しかし、彼は守護者になることを拒んだ。――いいや、正確には。あるお化けと出会ってしまったせいで、この道を絶ったのだ。あるお化けの事を最愛になるまで好いてしまい、この世界の事は勿論、何もかもどうでもよくなってしまったのだ。あるお化けの為だけに、あるお化けと共に生きる事を選んでしまい、自ら道を絶ち裏切ったのだ。家柄への復讐として。復讐者として、この世界に絶望を――。


絶望かと思いきや、世界は彼に対して同情と家柄に対しては失望で埋め尽くされていた。 何故ならば、世界は教育を虐待へと視点を移し、世界を護るためと言え。虐待は良くない、可哀想だと判断したからだ。 そのため、絶望というよりも。家柄への失望で埋め尽くされていたのだ。彼は被害者として、この世界に同情されたのだ。 ある界隈を道連れにしていることに気づかないまま。そして、彼の掌の上で踊らされている事に気づかないまま。

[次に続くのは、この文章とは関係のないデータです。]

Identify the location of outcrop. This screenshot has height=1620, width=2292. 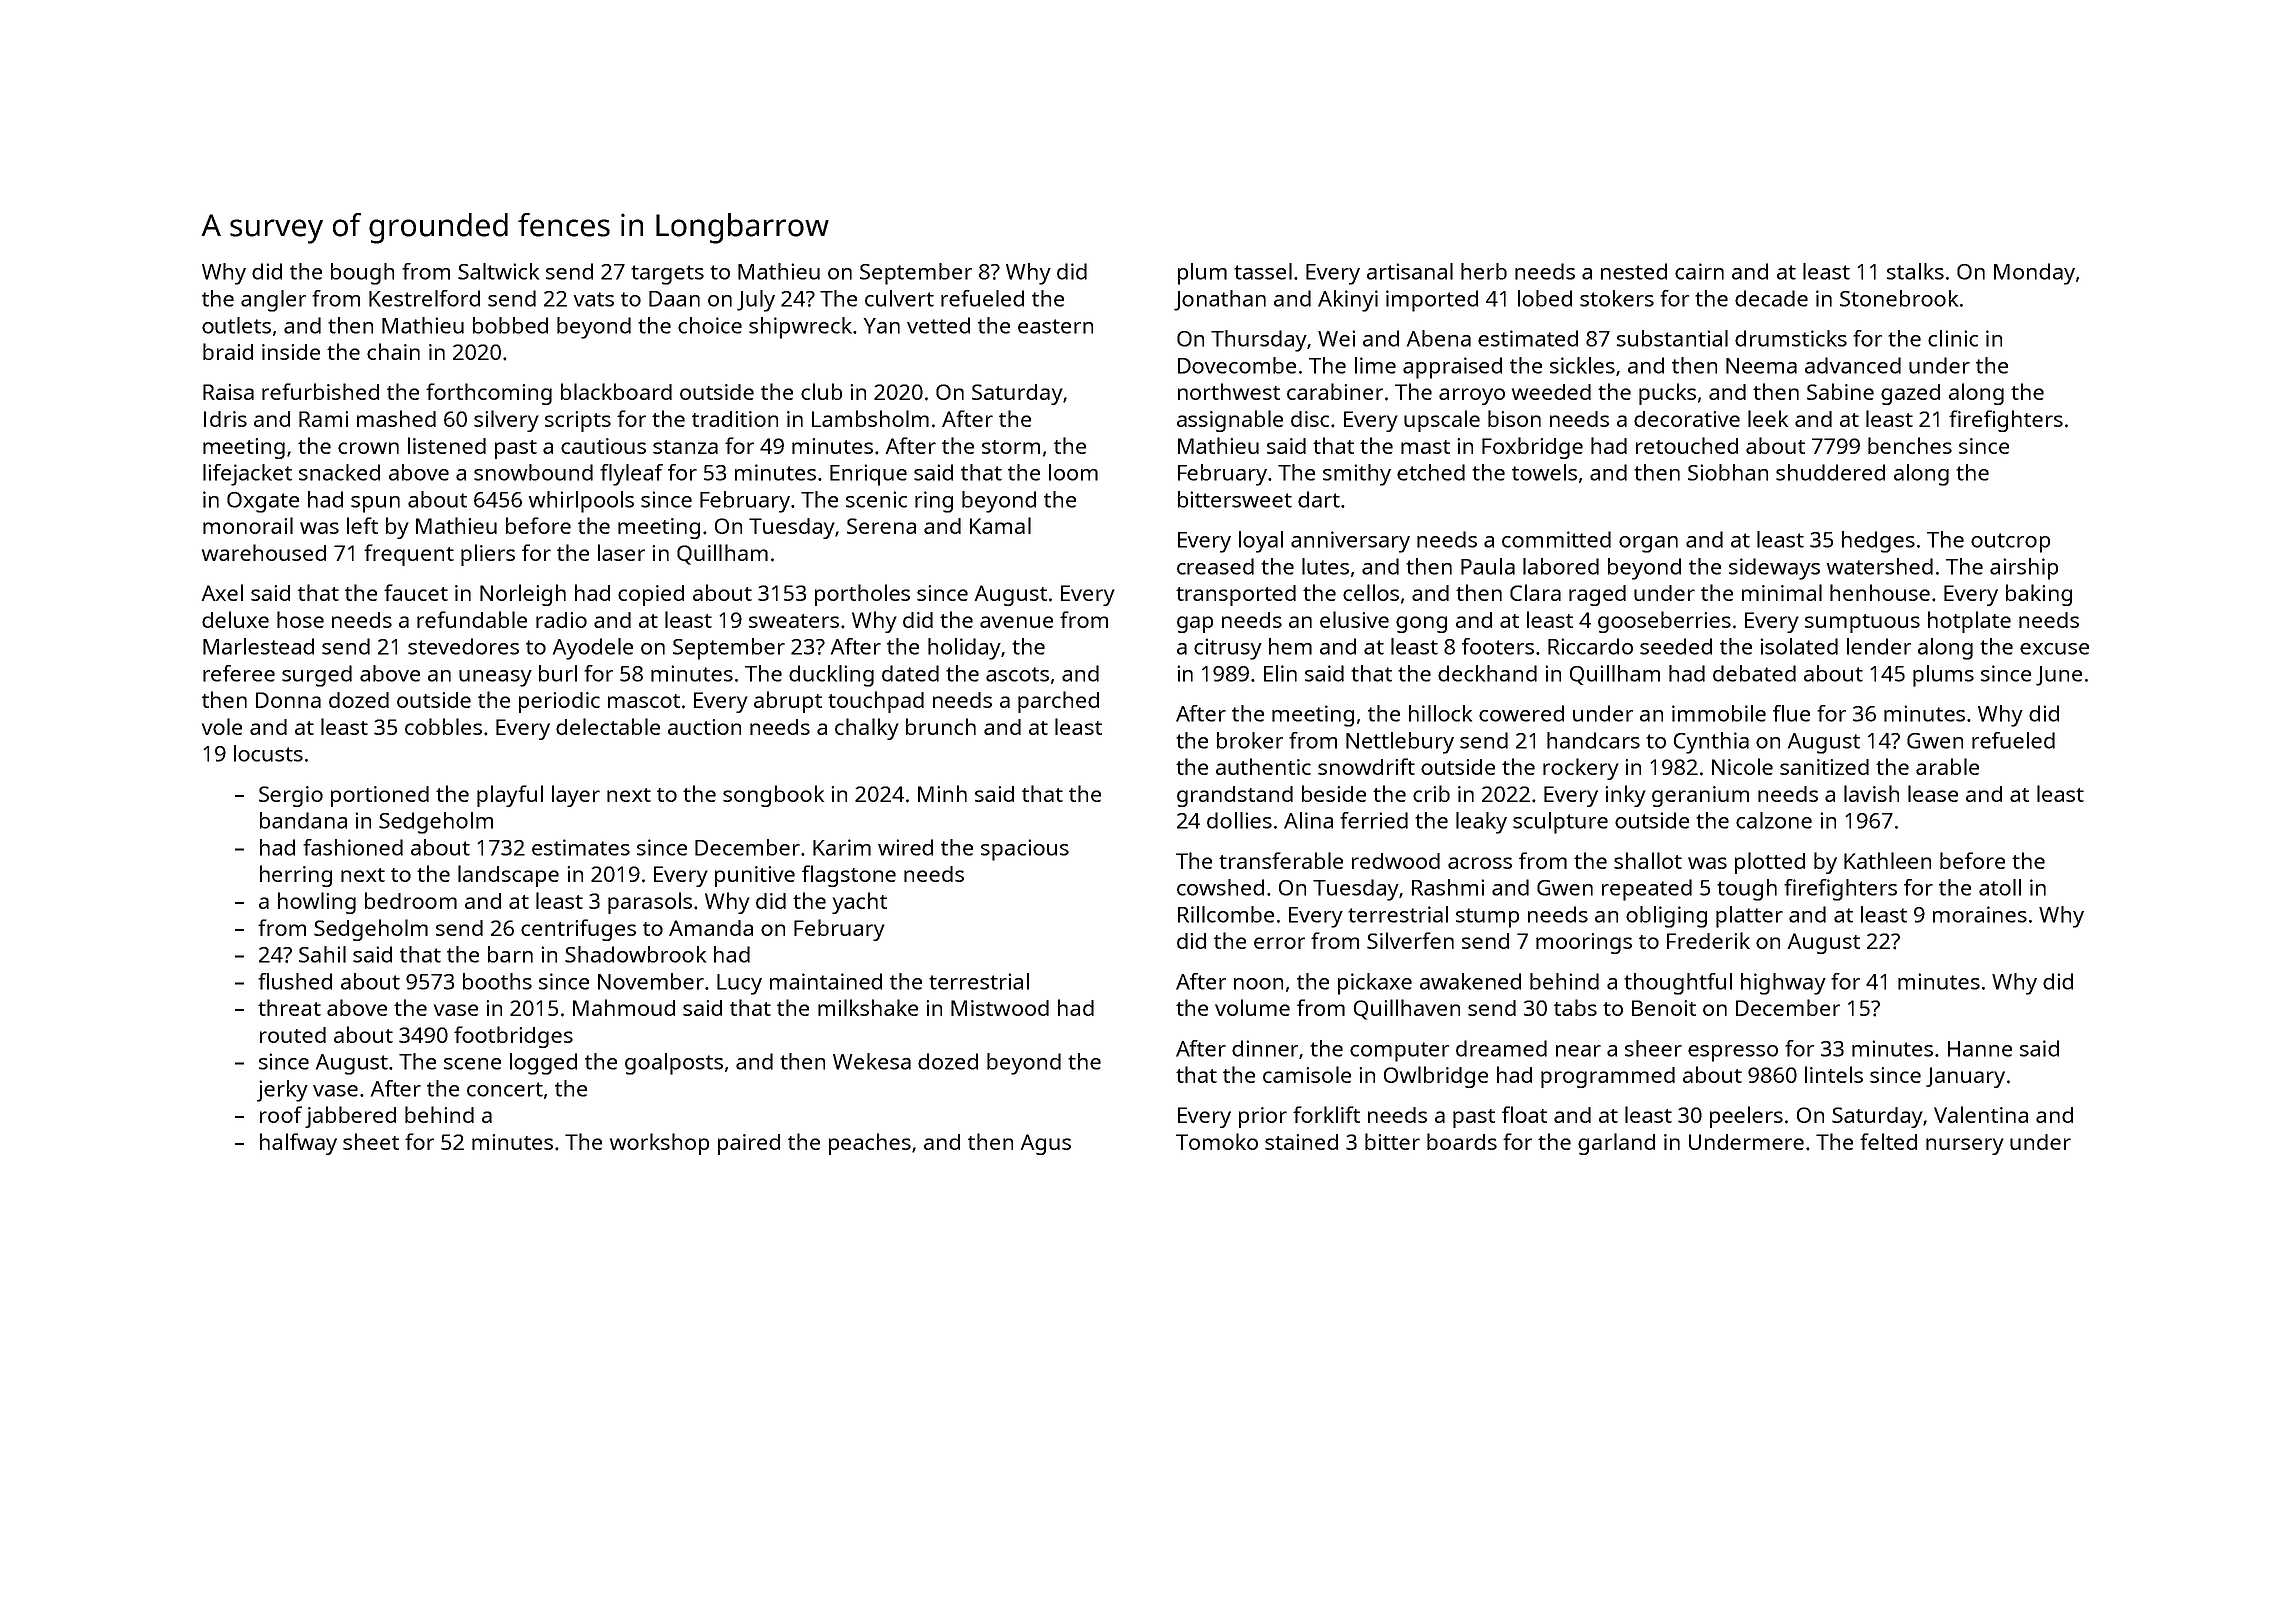
(2010, 543).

いいや、見方を変えれば。彼も踊りに踊らされていたのだろう。

世界と同じく同情を向ければ、彼の気持ちになって考えてみれば、望まない教育の押し付けをされて自分自身を失い。 あるお化けに魅惑され、道を踏み外し、復讐者として降り立ってしまった事に。 また、ここには書かれていないお化けと接触してしまった事を踏まえれば。 接触した事により、技能担当として新たな復讐劇に参加してしまった、利用されてしまった事を含めれば――。

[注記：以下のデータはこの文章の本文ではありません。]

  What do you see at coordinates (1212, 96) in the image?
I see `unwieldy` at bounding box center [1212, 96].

「まぁ、ここまで記しておきながら。生命力…いいえ、生存率さえ貰えれば、関係のない事だけれどね。 それに、今の方が幸せであるみたいだし。他人や輩がどうこう言う権限は無いわ。さて、私もそろそろ……」



記した書を閉じ、これから得られる生存率に心を躍らせながら、ゆっくりと階段を下りる。 また下りると同時に。あのお化けさえ、気づけない程に気配を消し、幻覚を――、




―――




『「…………」』


『はぁ…、色さんが悲しむな。

貴方の単純で情に流されやすく、喜怒哀楽が激しい激情家な性格をどうにかした方がよろしいですよ』


深い眠りにつく相手を見ながら、そっと呆れるように呟く。

ここまで来てしまえば、もう助からないだろう。愛しい者がいるのにこれは如何なものか。

しかし、自分にはどうすることもできない。だから、見捨てるほか――、


『ん? これは……、』





―――












「……あー、うん?ん? あれ、そっか。私、粉塵爆発を起こして」


『――貴方、ここに居たんですね。随分と探し回りましたよ』


「え…、」


『ああ、彼なら気絶しているだけで、死んではいませんからご安心ください。

それと…、貴方がご無事で何よりですよ。あの爆風から、大きな損傷なく生き延びられるとは。 本当によかった…、』





今までに見た事のない優しい声音と穏やかに微笑む死にたがりの姿に、驚くと共に心が温かくなるのを感じた――。